[Opening Dataset records section]

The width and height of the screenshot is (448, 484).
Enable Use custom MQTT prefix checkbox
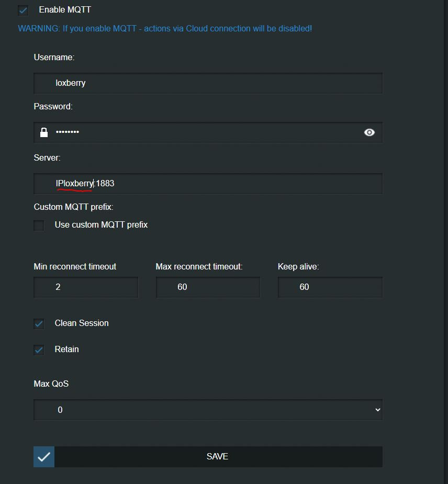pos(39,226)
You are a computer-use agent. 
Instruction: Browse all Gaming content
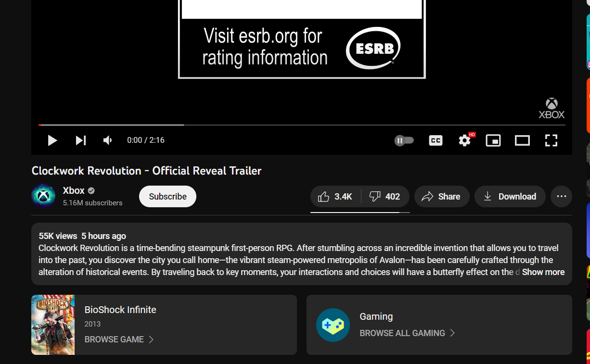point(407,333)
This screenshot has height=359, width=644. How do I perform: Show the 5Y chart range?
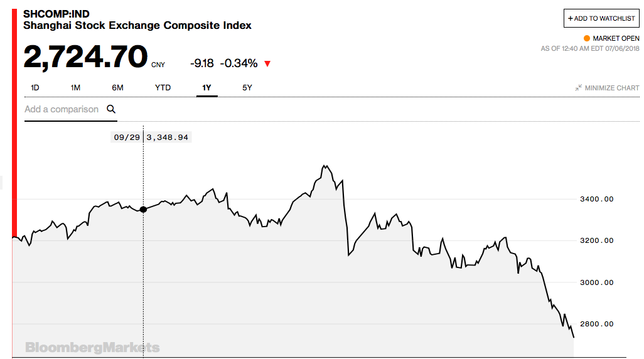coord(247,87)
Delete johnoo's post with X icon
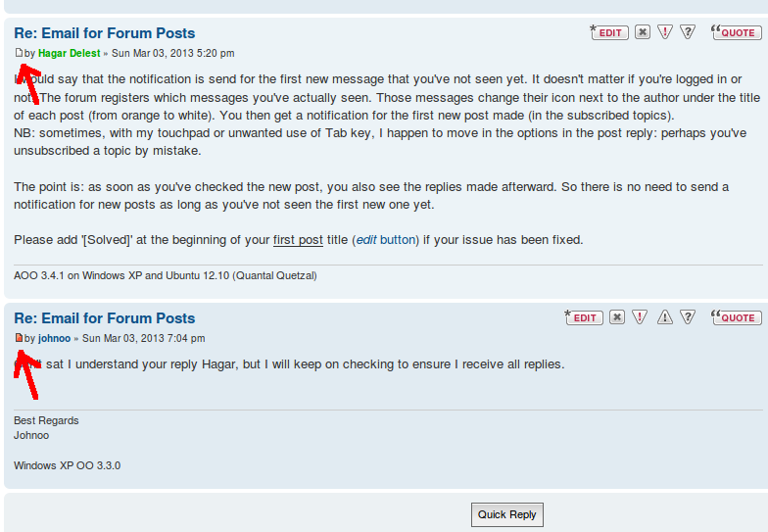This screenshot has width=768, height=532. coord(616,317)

[Closing Dataset records section]

• [Task details]: Only the pictures are dropped when you print the material; everything else is copied exactly.

• [Answer space]:
The width and height of the screenshot is (448, 484).
Enable Use custom MQTT prefix checkbox
pos(39,226)
You are a computer-use agent. 
Instruction: Browse all Gaming content
point(407,333)
This screenshot has height=359, width=644. How do I perform: Show the 5Y chart range?
coord(247,87)
Delete johnoo's post with X icon
This screenshot has width=768, height=532. coord(616,317)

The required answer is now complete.